The satellite used a bipropellant propulsion system with an IHI BT-4 Liquid Apogee Engine for orbit circularization and thrusters and reaction wheels for station keeping and attitude control. It was filled with enough propellant for 15 years, but due to the efficient launch and transfer 17 are expected.

Its payload is composed two 2.3 m deployable dual grid reflectors, plus one 1.4 m deck mounted reflector. They are fed by 22 active K_{u} band transponders, plus eight spares. Intelsat uses 17 transponders, which have a bandwidth of twenty 36 MHz transponder equivalents. Its footprint is arranged in a Russia beam and a Middle East beam. SKY Perfect JSAT Group owns five physical transponders under the name JCSAT-85, four have a bandwidth of 36 MHz and the other one has 72 MHz. JSCAT-85 footprint is arranged in two beams, West IOR Beam, covering middle East and the Arabic Sea, and East IOR Beam, covering the Eastern Asia coast and Pacific Ocean.

== History ==
On April 2, 2007, JSAT Corporation (now SKY Perfect JSAT Group) announced an agreement to purchase a payload consisting of five transponders on the yet to be built Intelsat 15. Intelsat and JSAT had already collaborated on the Horizons-1 and Horizons-2 satellites. The satellite, also known as IS-15, would provide services to the Asia-Pacific, Indian Ocean and Middle East regions from the 85°E longitude on the geostationary orbit, where it would replace Intelsat 709. It would have 22 K_{u} band transponders in total and a design life of 15 years. The JSAT payload would be known as JCSAT-85.

On May 1, 2007, Orbital Sciences Corporation (now Orbital ATK) announced that it had been awarded a contract to manufacture Intelsat 15. It would be based on the STAR-2 satellite bus, generate 4.6 kW of power for its 22-transponder K_{u} band payload and had an expected launch date of early 2009.

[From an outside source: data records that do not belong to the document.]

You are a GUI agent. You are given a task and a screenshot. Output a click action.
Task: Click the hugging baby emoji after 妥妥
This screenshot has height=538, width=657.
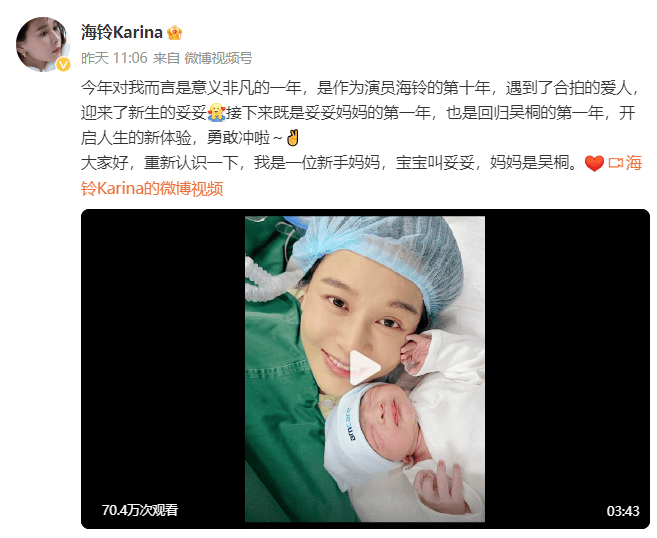(x=216, y=112)
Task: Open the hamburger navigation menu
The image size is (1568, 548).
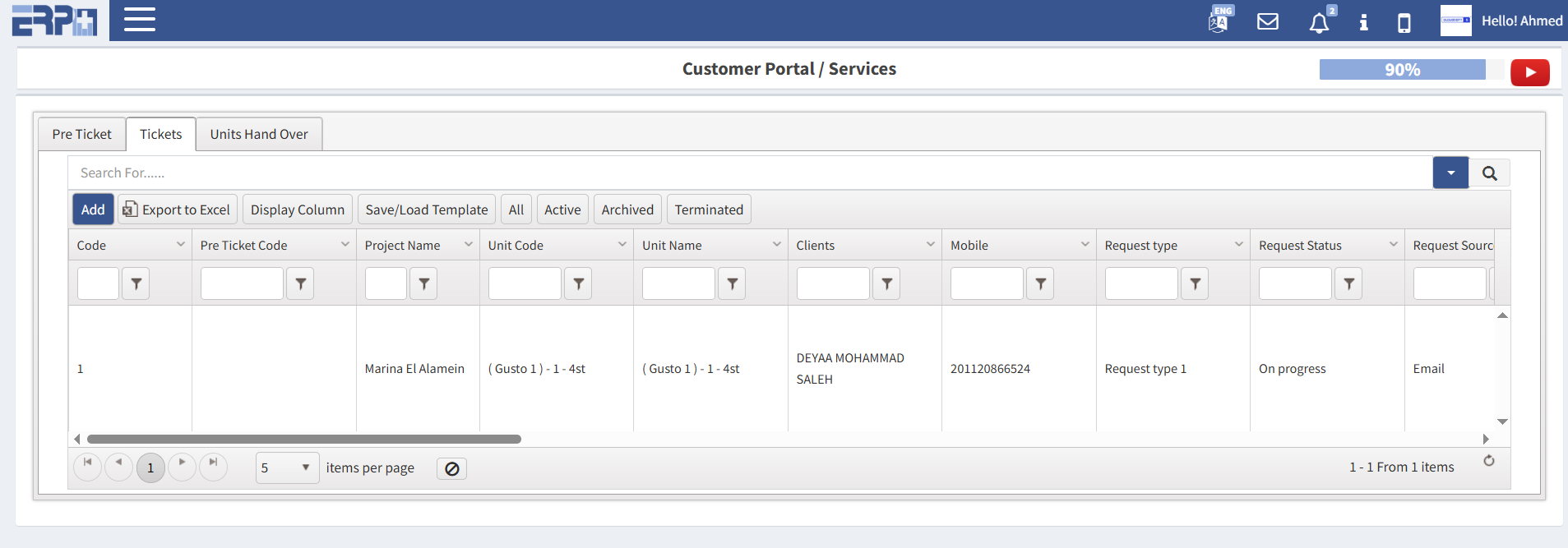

On February 26, 2008, Sea Launch announce a contract with Intelsat to launch two satellites manufactured by Orbital Corporation, Intelsat 15 and Intelsat 16. The contract was itself a renegotiation for repurpose two already existing reservation by Intelsat with Sea Launch for two satellites to these new spacecraft. They were expected to be launched by the Land Launch service, which used Zenit-3SLB rockets from the Baikonur Cosmodrome in Kazakhstan, during 2009.

Between October 27 and November 5, 2009 Intelsat 15 was processed in the Baikonur Cosmodrome. On November 6, it was filled with propellant. On November 24, 2009, JSAT announced that the launch of Intelsat 15 was expected on November 29 at 1:00 UTC. But during the launch attempt on November 29, the automatic prelaunch issued an abort command. But the launch committee agreed to make a second attempt on the next day.

On November 30, 2009, at 21:00 UTC, the Zenit-3SLB successfully launched Intelsat 15, from Baikonur Cosmodrome Site 45. After a six and a half hour mission, the DM-3SLB successfully separated the spacecraft and at 03:28 UTC, first signals from spacecraft were received. The launch put the satellite with margins of its planned geosynchronous transfer orbit with a perigee of 10,286 km, an apogee of 35,790 km and a 12° inclination to the Equator.